Indeed, Zariski conjectured that if a plane curve has only nodes, then its complement has abelian fundamental group. This was proven by Fulton (in the sense of profinite fundamental groups, although this was improved by Deligne in the complex case) [3] in 1980. (Note: knowing that such curves generally degenerate to unions of lines plays an important role, echoing the issues with Chisini’s original incorrect proof.)

So we’re done, right? Unfortunately, no: the branch curve of a projection need not be nodal. In fact, a simple dimension count argument shows that it can’t be, in general.

Moishezon

As it turns out, a number of authors have studied Chisini’s conjecture over the years, including Catanese, Kulikov, Nemirovskii, and Moishezon. Moreover, Moishezon solved the precise case encountered by Forsyth in 1981. The hard part of Chisini’s problem is that it is stated very generally, with no assumptions on the structure of the morphism.

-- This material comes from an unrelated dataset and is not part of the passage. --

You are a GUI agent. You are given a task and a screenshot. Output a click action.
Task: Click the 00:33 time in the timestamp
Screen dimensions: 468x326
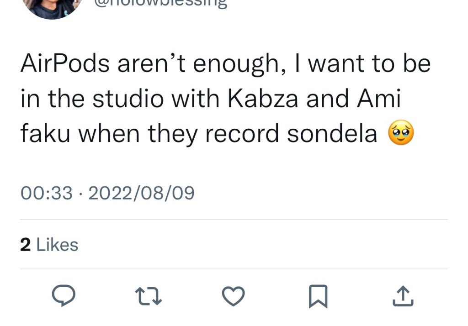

Things are much easier for linear projections, although Kulikov still has to work hard for high dimensional projections, as opposed to projections from 3-space.

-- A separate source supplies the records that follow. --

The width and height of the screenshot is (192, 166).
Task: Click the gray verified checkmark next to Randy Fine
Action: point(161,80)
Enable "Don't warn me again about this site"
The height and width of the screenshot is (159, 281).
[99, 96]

Moishezon’s proof is embedded in a larger work that studies problems related to fundamental groups of curve complements [4]. So my mathy gut instinct was “right” in a certain vague sense, but it is hard to implement.

What did Forsyth do?

Forsyth’s argument is much easier. It relies heavily on input from Debarre, who was at Iowa at the same time as Forsyth (the early 1990s), consisting of a few simple cohomology calculations and some clever observations about generators of ideals in various degrees (related to the degree of the surface). At some point, I intended to sketch it here, but that is stopping me from actually finishing this. Instead, I encourage you to read the paper, not only to see how the argument works, but also to get a taste of the comparison between the cultures of algebraic geometry and computer vision.

What happened?

The main point I want to make here is that Forsyth, a computer vision researcher, seems to have rediscovered the results of Chisini, etc., without being aware of the algebro-geometric literature. There’s one small wrinkle: Forsyth got help from Debarre, a well-known algebraic geometer. Chisini’s conjecture and the work of Catanese and Moishezon seem to have been obscure enough within the subject that Debarre didn’t immediately point Forsyth toward those results. Or perhaps Debarre realized that to answer Forsyth’s immediate question, much simpler techniques would suffice. Or maybe Forsyth went to Debarre with a specific bit of the question, and Debarre didn’t know about the bigger context. Enough speculating! Regardless of how this came to be, Forsyth and Debarre cooked up a very nice and simple proof in the case of linear projections.

There is a lot that computer vision researchers and algebraic geometers have to learn from one another. But that is the subject of another post.

References

[1] Chisini, “Sulla identita birazionale delle funzioni algebriche di due variabili dotate di una medesima curva di diramazione.” Ist. Lombardo Sci. Lett. Cl. Sci. Mat. Nat. Rend. (3) 8(77), (1944). 339–356.

[2] Catanese, “On a problem of Chisini.” Duke Math. J. 53 (1986), no. 1, 33–42.

[3] Fulton, “On the fundamental group of the complement of a node curve.” Ann. of Math. (2) 111 (1980), no. 2, 407–409.

[4] Moishezon, “Stable branch curves and braid monodromies.” Algebraic geometry (Chicago, Ill., 1980), pp. 107–192, Lecture Notes in Math., 862, Springer, Berlin-New York, 1981.